Take the thinking that emerged on Tesco’s Capital Markets Day this week. The most interesting revelation was in the update on its online operations. In the past, Tesco’s response to Ocado’s dark stores was to introduce dark stores of its own, just as its response to Amazon’s Marketplace was to launch Tesco Direct. (Elsewhere in its business it even launched a rival to the iPad, the Hudl.)
Instead, CEO Dave Lewis slammed the brakes on Tesco’s investment online, and its online grocery sales growth ground to a virtual standstill (2.8%). But behind the scenes it’s been quietly working on ways to utilise the space freed up by its Project Reset, and plans to create ‘urban fulfilment centres’, which it hopes will result in a more efficient and agile dotcom picking operation, in a move reminiscent of Booker’s approach when it acquired Makro.

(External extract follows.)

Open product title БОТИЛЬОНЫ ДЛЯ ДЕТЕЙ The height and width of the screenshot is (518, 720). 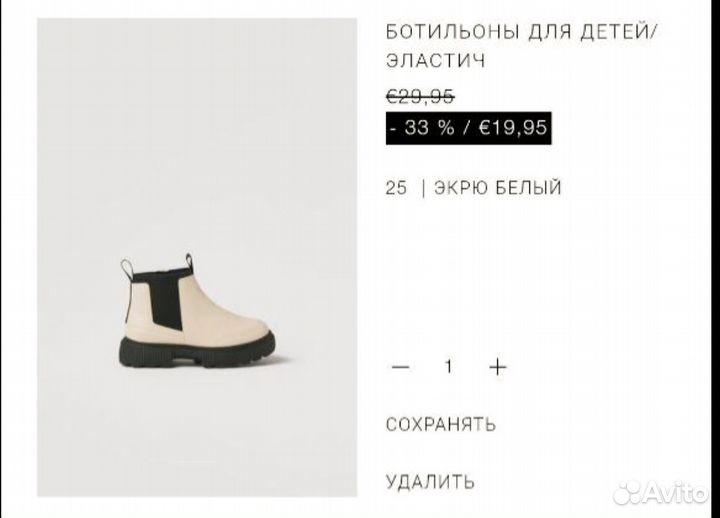pos(522,32)
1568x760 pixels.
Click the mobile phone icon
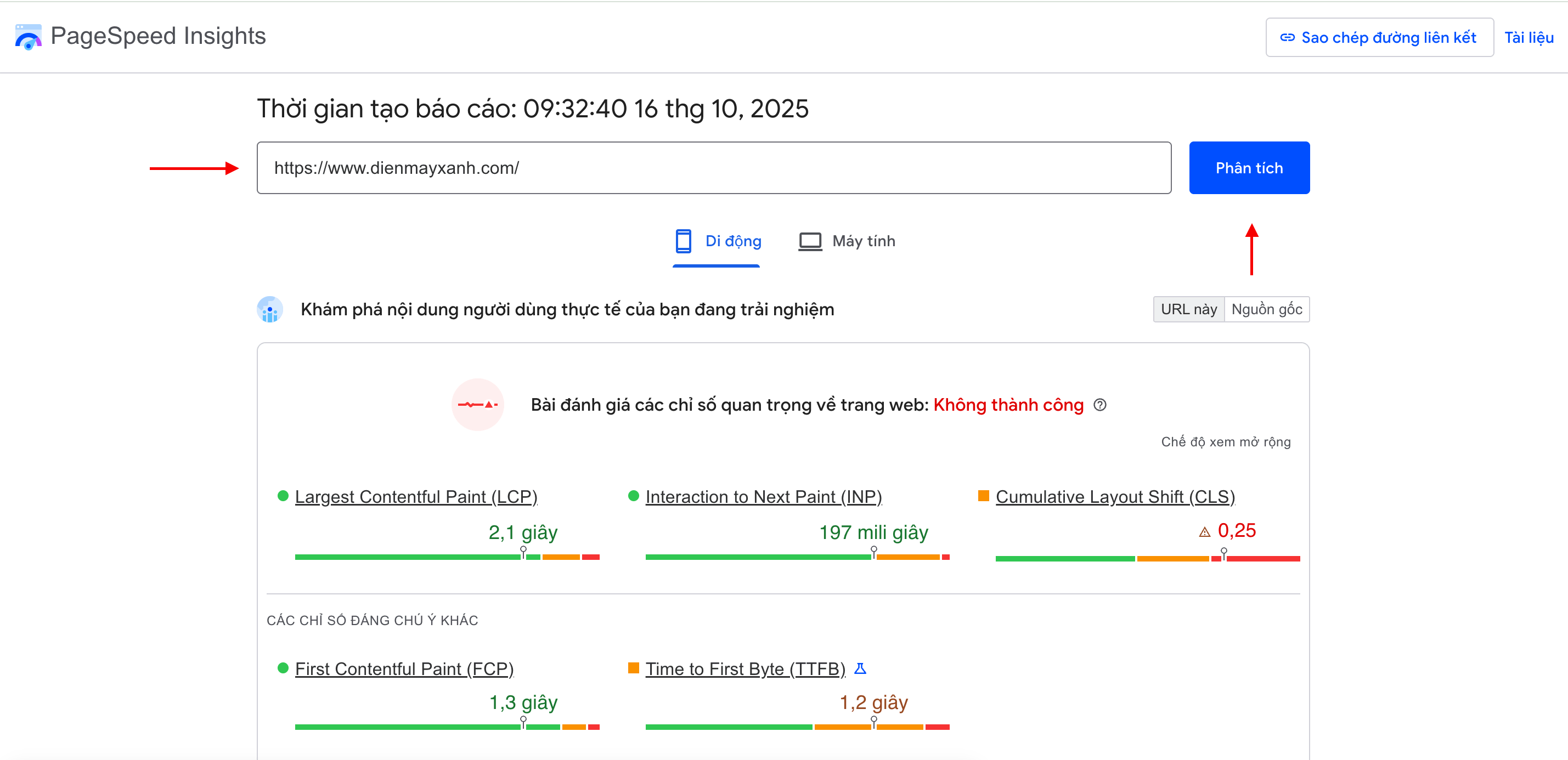[683, 241]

Tesco’s plans for standalone ‘Tesco Finest’ stores also go against the grain. The resurrection of this idea (first mooted as long ago as January 2012 when the then CEO Richard Brasher suggested that affluence was the new format), freaked the M&S and Ocado share price. but it’s very much against the current direction of travel, not least with M&S looking to come down in price… while Aldi steps up its Local plans.
And there’s a counter-cultural response going on at Sainsbury’s, too. While Tesco has been cutting counters, the Holborn chain has been investing in its foodservice side with food courts, and this week it announced plans to split its fresh buying team in two, in order to develop a stronger food to go offering in its stores.
Once upon a time, R&D in retail used to stand for ripoff and duplicate. Now a new acronym is needed: review and differentiate, perhaps?